I’ve recently finished reading two books aimed at the beginner/intermediate user. One is a member of the Apple Training Series covering iWork ’09. The second is from Microsoft Press – the Step by Step guide to Office 2008.

I didn’t actually need either title. Nothing that I *really* need to do with either suite requires a textbook. Regardless, both books have proven worthwhile. They covered parts of both suites that I had seldom ever touched and provided a nice overview of all the features and functions. Both titles also included sample files and content — which helped to add context to the lessons. Some reference manuals have come across as very dry and hard to apply in a real world sense.

Also, printed documentation gets the nod over the on-screen variety.
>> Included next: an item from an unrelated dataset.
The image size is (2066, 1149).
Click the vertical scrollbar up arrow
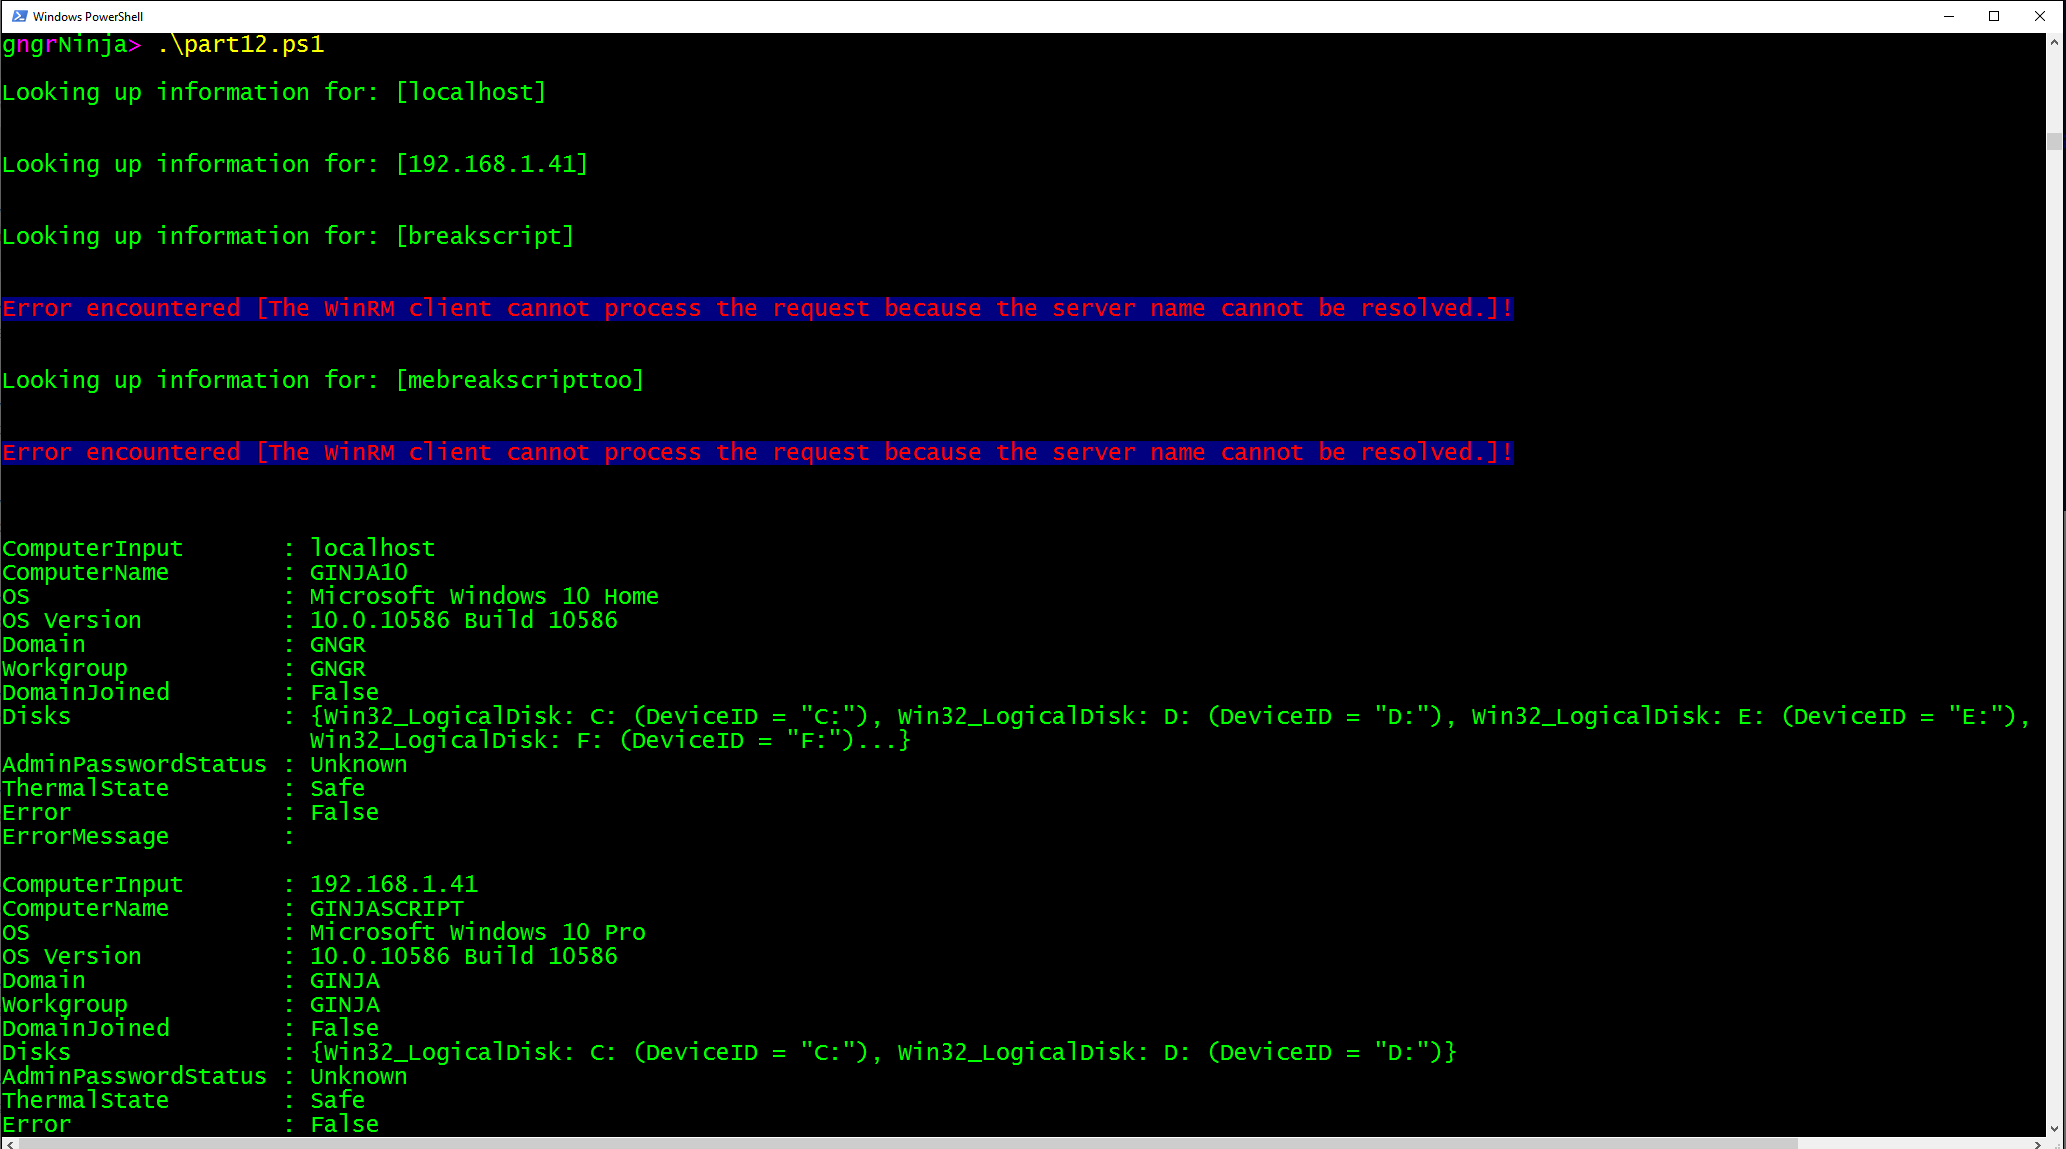click(x=2055, y=43)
I’ve never been a fan of protracted help screens or even PDF based user guides. Having a book on my lap and the program on the screen works better for me.

Tom Reestman


“They covered parts of both suites that I had seldom ever touched and provided a nice overview of all the features and functions. Both titles also included sample files and content ”

That’s the book I bought for iLife (though I got the 08 edition, not 09), and found it helpful.

Apple’s own doc for, say, Aperture, is good. The problem is, they tend to document what a feature “does”, but it doesn’t necessarily explain how you’d use it in the real world. Even for something as technical as documenting an API, such “cold” documentation is lacking, and helped greatly via sample code.

This is why third-party books (well, GOOD ones, anyway) rise above just a technical description, and SHOW you, via example, what it means in practical use.

Rob Oakes

I think it really depends on the programs. For packages like Photoshop and Illustrator, I don’t just own one book, I own several. And I’ve read them a couple of times. I think that msot professional class software is that way, you need to read the manual and understand the toolsets. Even then, you might still need a book to tell you about a really cool effect.

For other programs, that isn’t necessary. In fact, I’ve never been a great friend of reading printed documentation and computer books, but I am a huge fan of the built-in help. If I can’t figure it out, I then query the help and I expect to find the answer there. I actually think that good documentation is as important as a well thought out interface.

Certainly, things should be intuitive and easy to understand, but it is nice to include a good description of what a given tool does; or how to reach a particular effect. Good docs, in fact, is what separates good software from excellent software.


I too bought an Apreture book for the same reason. I think the issue with people buying how-to books on programming is that they have no experience of modern coding environments. For those who do there are plenty of online resources which are focussed to their needs. But for the majority, they would rather have a single source to get them started until they build up their inventory of online resources.
For applications (iWork, Office etc.) we are all used to some fairly standard workflows, and (hopefully) the application environment will be reasonably intuitive based on previous experience. Only specialist or ‘pro’ apps like Aperture or Final Cut might have the user reaching for a manual.


I always wanted to write a manual viewer application that used .rtfm as the file extension. Would stand for Rich Text Formatted Manual of course ;)


I didn’t end up buying the books, but I spent many hours at B&N reading them and taking notes (these computer books are expensive!). They were mostly for Final Cut Studio 2, and Photoshop CS4. Certainly you can get a grasp of the very basics of the programs (I was playing with gradient’s and filters after a few minutes of messing with Photoshop when I was in my teens) but to grasp the full power, you really need to either be a savant, or read these damn 80 dollar books.